Buster Olney recently wrote that other teams now “warily approach trades” with the Rays because they are viewed as a “savvy organization” and seem to know just when to dump their players (e.g. Scott Kazmir). This raised our eyebrows because the Rays have also given away some solid players with little to show in return (e.g. Jason Hammel)
Well, Olney went on “The B.S. Report” and Bill Simmons asked Olney about this topic…
I wrote that and within four hours there was a member of the Rays organization sent me an email that said “that’s ridiculous! We’ve made some terrible trades!” I said “look I’m just the messenger here. I’m just telling you what I’m hearing from other general managers that they are like ‘These guys really evaluate their players well’.” And the response [from the Rays executive] was, “We don’t want that reputation!”
Kevin Towers, the GM of the Arizona Diamondbacks has that reputation when it comes to dealing pitching. I think that when Theo [Epstein, GM of the Red Sox] makes trades, everyone tends to look at them a little bit more closely than they would otherwise because he is generally regarded as the best GM in the sport. And Tampa Bay now, with Andrew Friedman, that’s going to be someone that they’ll think extra hard about before they make a deal. Not because he does anything untoward, but because he is so danged smart.

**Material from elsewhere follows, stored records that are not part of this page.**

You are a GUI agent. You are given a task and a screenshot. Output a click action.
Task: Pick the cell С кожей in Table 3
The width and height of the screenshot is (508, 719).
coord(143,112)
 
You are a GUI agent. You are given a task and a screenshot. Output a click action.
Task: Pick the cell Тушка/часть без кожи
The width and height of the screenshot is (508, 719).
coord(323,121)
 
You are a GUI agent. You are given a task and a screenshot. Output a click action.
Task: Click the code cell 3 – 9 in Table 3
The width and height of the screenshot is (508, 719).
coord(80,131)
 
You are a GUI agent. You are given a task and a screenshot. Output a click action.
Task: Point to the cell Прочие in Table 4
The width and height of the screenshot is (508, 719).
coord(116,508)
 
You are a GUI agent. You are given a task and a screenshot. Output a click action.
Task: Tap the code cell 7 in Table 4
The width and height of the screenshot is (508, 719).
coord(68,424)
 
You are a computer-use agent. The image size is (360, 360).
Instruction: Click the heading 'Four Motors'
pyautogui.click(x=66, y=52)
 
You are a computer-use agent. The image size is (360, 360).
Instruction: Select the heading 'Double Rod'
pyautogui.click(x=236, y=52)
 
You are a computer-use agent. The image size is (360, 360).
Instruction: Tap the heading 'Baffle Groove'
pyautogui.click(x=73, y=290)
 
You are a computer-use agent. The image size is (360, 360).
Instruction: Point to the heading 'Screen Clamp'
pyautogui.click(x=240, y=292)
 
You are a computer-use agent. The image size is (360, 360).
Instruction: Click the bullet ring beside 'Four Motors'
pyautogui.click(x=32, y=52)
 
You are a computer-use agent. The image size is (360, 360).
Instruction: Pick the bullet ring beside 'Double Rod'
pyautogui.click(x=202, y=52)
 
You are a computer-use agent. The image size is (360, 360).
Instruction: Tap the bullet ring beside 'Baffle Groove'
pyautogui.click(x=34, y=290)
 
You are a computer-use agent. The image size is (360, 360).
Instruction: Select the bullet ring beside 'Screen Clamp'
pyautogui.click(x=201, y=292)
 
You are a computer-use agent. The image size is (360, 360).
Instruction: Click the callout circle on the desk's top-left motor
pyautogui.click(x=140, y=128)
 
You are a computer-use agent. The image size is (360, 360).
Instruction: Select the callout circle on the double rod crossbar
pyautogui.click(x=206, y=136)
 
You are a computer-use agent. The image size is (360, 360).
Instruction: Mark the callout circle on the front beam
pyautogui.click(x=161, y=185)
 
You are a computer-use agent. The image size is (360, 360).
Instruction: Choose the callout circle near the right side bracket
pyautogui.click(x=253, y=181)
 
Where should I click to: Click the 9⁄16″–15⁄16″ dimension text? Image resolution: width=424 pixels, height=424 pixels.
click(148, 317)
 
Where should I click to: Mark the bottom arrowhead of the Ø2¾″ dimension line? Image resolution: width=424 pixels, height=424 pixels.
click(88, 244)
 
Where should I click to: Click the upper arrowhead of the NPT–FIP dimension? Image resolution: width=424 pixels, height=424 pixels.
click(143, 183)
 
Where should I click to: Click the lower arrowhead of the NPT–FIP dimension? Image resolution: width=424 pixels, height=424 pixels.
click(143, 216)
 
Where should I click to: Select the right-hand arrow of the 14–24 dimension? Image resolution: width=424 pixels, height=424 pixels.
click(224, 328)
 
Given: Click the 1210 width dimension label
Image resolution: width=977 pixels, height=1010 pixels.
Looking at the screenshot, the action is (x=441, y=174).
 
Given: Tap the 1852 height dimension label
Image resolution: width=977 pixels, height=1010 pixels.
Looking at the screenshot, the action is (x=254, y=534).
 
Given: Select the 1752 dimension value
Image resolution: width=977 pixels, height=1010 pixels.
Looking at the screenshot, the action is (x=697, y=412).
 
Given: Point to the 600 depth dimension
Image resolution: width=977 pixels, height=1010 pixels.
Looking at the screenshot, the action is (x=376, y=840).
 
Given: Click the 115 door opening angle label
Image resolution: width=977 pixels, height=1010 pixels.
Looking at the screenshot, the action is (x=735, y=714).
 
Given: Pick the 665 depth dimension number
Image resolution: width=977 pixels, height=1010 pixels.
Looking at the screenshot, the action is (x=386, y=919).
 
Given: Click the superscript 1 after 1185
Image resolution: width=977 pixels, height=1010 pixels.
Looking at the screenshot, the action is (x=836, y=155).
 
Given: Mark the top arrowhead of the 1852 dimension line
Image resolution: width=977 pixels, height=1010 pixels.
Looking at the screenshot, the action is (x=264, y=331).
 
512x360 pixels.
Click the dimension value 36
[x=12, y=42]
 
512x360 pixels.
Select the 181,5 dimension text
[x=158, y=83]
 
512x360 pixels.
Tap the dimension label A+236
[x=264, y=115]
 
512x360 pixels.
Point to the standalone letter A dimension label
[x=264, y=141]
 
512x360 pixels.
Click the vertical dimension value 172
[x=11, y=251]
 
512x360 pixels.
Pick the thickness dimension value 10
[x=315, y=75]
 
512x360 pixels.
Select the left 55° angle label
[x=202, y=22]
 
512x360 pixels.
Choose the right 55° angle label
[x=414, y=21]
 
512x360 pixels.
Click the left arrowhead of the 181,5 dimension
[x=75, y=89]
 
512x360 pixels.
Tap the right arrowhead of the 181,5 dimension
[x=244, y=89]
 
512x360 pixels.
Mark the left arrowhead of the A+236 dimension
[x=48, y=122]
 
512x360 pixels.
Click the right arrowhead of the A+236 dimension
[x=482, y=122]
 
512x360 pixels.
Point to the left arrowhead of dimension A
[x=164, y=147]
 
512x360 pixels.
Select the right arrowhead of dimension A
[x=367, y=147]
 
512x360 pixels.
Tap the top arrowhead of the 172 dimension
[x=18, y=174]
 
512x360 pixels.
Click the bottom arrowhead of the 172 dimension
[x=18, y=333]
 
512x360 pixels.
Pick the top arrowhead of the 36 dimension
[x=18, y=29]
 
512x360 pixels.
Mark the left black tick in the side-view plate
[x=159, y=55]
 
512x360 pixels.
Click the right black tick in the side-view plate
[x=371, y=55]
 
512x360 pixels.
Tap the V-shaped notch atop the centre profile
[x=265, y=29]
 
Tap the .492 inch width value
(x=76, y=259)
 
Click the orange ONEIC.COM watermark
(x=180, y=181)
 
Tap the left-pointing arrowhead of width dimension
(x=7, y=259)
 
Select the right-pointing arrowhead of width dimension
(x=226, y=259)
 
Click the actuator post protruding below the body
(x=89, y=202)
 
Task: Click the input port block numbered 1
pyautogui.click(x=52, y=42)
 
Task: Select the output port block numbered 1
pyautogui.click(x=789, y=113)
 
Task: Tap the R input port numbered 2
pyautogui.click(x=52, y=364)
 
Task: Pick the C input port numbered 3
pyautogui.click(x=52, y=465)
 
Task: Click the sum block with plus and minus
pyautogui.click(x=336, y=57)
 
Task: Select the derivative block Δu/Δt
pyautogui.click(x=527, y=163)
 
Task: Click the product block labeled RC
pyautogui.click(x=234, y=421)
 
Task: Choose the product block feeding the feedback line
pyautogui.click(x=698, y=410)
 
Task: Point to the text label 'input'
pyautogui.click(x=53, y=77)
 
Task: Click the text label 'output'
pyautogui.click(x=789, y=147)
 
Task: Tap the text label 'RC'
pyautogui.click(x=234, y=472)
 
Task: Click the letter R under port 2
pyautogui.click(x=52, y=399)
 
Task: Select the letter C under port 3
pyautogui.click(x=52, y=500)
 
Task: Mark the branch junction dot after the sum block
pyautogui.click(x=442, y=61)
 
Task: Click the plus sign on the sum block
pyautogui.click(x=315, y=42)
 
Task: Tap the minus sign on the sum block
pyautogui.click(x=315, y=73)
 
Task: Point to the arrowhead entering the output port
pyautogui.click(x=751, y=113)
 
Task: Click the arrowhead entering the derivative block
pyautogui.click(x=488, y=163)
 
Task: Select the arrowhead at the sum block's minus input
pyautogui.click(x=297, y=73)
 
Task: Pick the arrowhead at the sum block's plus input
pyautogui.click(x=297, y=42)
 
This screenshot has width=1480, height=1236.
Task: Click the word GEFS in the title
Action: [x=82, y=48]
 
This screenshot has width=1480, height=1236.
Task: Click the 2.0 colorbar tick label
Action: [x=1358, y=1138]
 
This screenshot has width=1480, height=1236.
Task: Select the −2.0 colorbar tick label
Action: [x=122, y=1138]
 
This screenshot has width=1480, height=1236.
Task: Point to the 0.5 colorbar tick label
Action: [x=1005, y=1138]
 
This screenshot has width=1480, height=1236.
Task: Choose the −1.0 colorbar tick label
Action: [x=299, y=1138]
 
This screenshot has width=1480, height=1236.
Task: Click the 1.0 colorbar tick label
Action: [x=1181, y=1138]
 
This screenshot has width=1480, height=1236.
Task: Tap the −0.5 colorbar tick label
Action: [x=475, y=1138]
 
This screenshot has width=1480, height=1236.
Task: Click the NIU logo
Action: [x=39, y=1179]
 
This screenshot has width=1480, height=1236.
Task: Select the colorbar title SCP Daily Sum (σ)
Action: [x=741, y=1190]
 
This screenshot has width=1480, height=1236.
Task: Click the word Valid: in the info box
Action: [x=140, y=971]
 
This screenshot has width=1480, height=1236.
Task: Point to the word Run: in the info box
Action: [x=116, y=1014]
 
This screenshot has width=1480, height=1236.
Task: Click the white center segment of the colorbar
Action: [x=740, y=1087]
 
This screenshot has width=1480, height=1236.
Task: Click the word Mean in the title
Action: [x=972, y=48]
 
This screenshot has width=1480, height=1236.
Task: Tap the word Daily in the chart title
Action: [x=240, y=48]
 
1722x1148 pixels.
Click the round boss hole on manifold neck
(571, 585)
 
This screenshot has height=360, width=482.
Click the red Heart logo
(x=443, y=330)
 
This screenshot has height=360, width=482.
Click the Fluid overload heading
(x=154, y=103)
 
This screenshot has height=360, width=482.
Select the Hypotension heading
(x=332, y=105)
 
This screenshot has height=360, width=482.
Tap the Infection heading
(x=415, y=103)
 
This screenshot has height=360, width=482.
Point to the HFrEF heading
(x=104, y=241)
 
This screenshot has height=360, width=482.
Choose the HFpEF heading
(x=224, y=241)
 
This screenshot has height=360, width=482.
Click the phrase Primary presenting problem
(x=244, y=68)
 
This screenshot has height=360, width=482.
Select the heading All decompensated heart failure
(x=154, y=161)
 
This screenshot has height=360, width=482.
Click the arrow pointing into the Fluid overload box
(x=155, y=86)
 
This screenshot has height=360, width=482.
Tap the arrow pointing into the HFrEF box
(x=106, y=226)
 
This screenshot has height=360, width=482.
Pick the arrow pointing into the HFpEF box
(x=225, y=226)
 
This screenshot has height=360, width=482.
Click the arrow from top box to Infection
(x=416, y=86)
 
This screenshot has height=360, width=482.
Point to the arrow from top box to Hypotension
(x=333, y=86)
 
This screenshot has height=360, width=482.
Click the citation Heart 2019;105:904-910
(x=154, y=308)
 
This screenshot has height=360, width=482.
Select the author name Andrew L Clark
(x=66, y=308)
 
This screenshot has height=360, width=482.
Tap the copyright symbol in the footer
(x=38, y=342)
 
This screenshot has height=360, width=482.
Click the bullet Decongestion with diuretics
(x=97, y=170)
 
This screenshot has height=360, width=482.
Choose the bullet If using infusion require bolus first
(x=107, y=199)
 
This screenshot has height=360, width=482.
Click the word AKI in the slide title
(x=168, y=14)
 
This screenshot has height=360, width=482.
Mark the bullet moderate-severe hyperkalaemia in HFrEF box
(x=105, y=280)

1) Who was the “member of the Rays organization” that would email Olney? The circle is a very small one. And three of the top four don’t seem like the types that will go out of their way to contact a media member; 2) This topic brings up an interesting thought. If you are the Rays, do you occasionally pull a rope-a-dope to avoid this reputation? In other words, does it help in the long run to occasional tank a trade to give other teams a false sense of comfort? Or do you just assume that there will be enough trades that don’t work out naturally?